# [GIVEN TASK]
Echo the lines of the listing below, starting with the line that contains "Task: Mark conversation" and running through the end of the listing. Leave the pictures out of your answer.
◆ ◆ ◆
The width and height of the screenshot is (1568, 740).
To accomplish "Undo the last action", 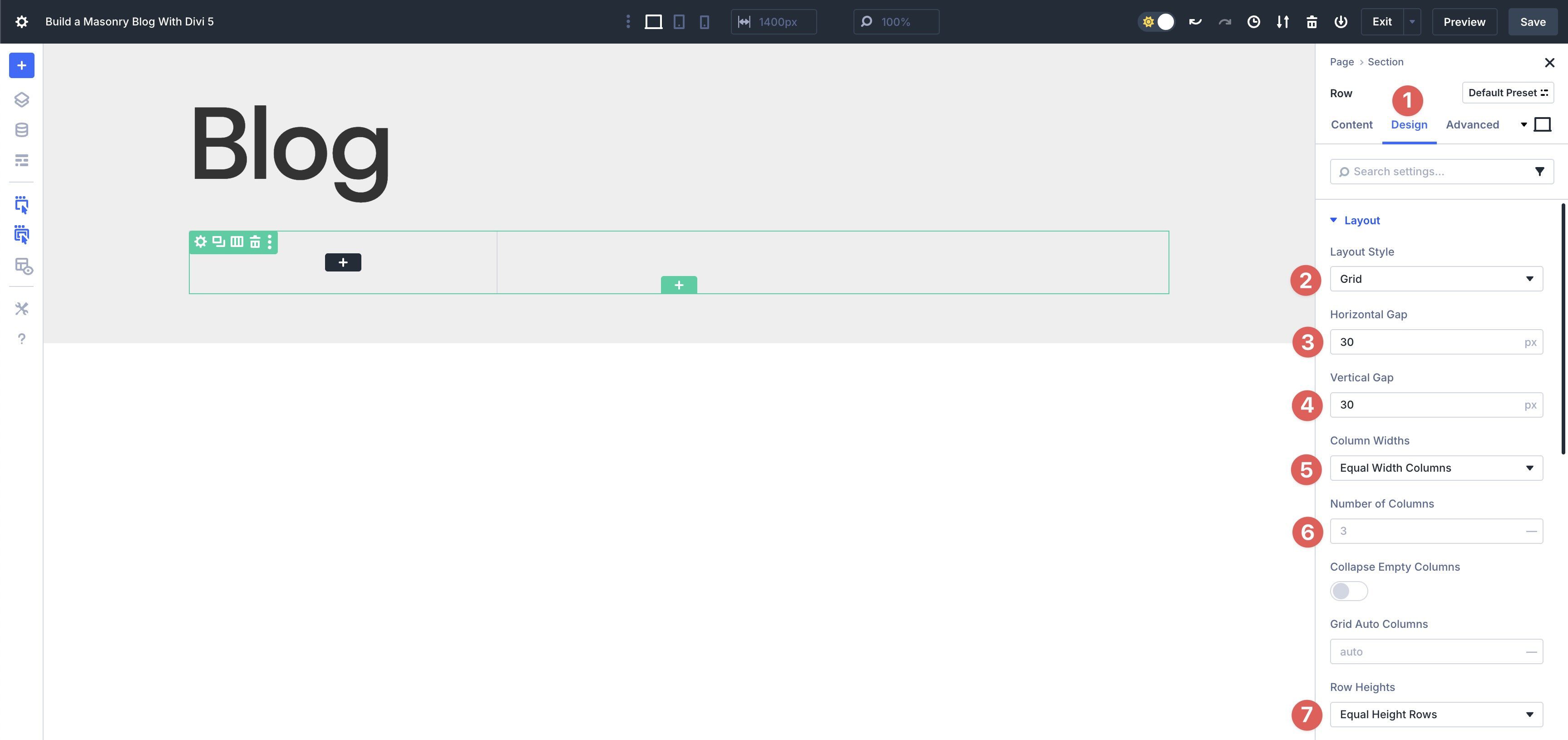I will [1195, 21].
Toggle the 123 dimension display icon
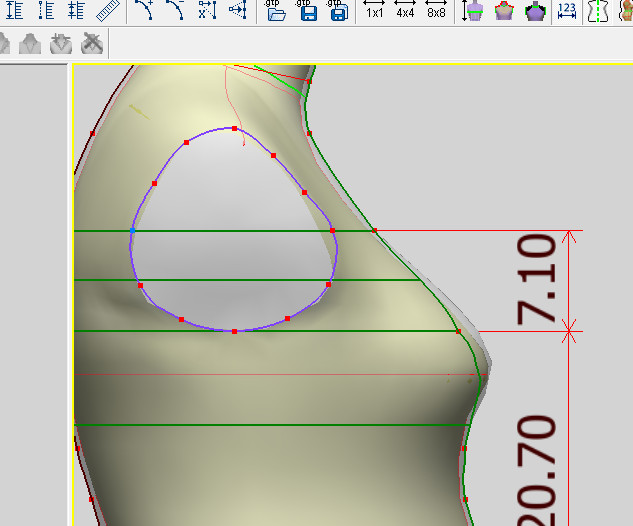Screen dimensions: 633x526 tap(567, 11)
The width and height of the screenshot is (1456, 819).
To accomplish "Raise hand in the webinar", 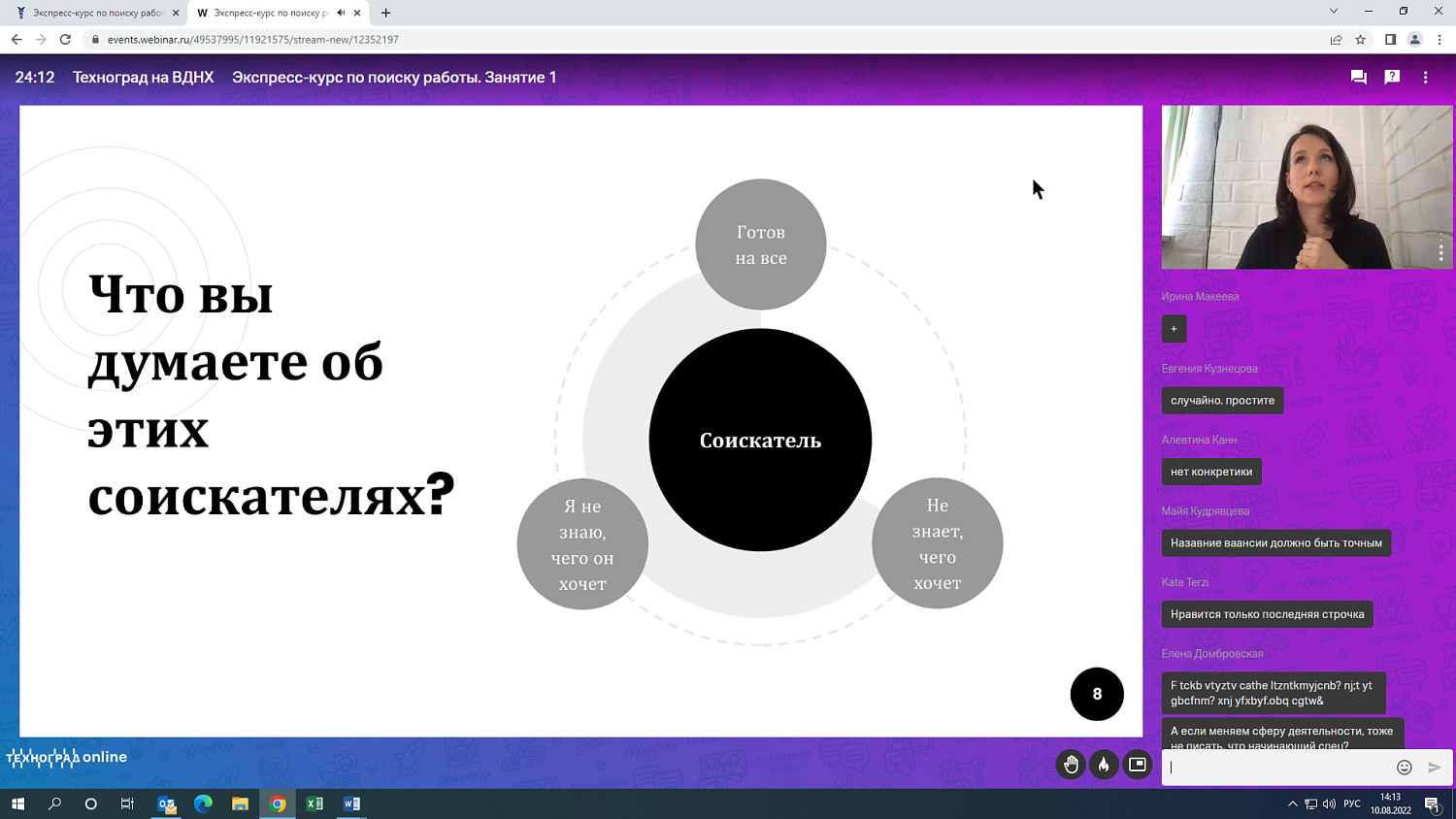I will 1071,765.
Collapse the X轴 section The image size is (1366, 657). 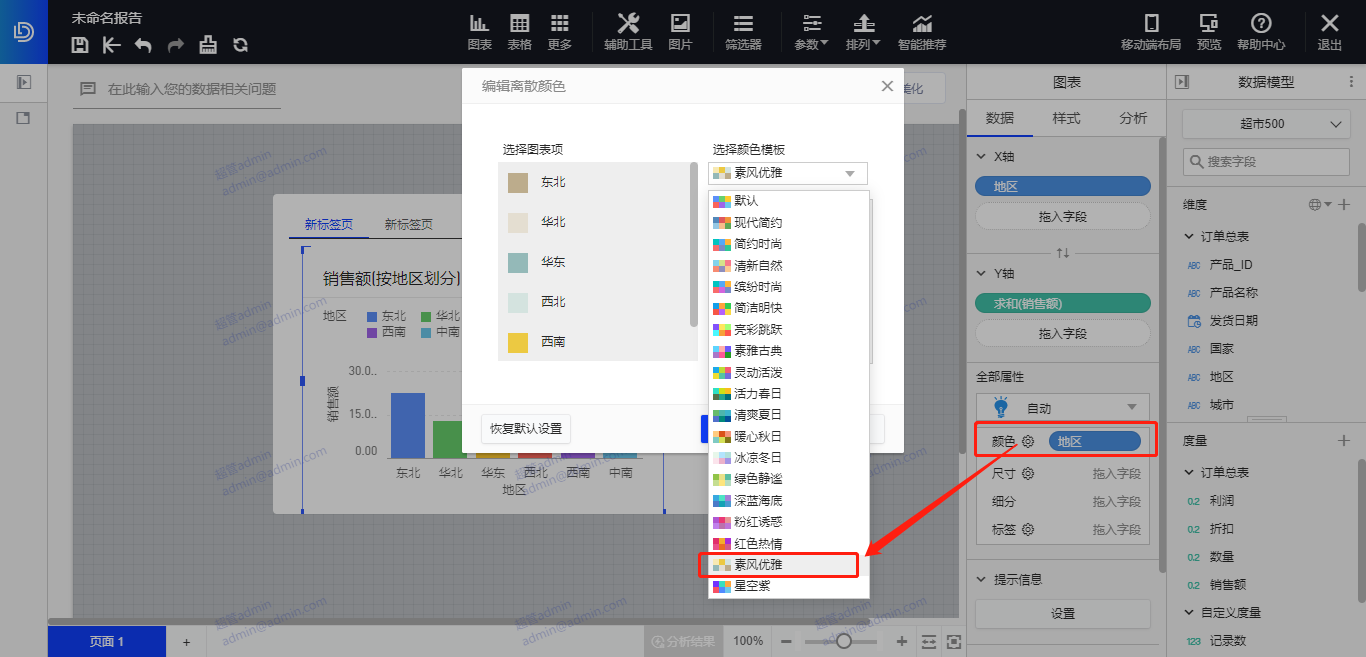pyautogui.click(x=982, y=157)
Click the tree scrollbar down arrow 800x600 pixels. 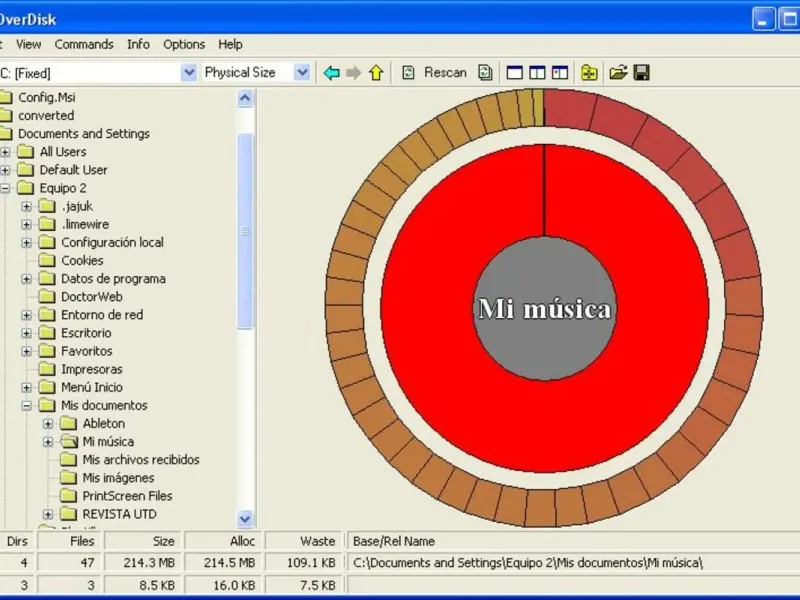(245, 518)
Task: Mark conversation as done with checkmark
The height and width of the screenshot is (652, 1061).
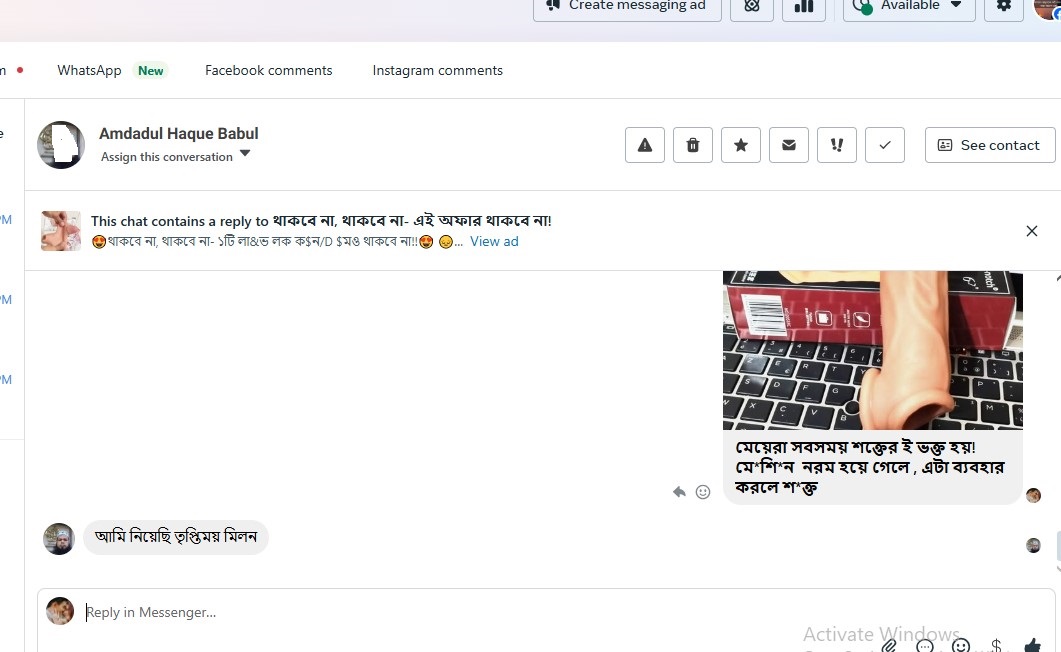Action: [x=885, y=145]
◆ ◆ ◆
# [TASK SOLUTION]
Task: Mark conversation as done with checkmark
The height and width of the screenshot is (652, 1061).
Action: [x=885, y=145]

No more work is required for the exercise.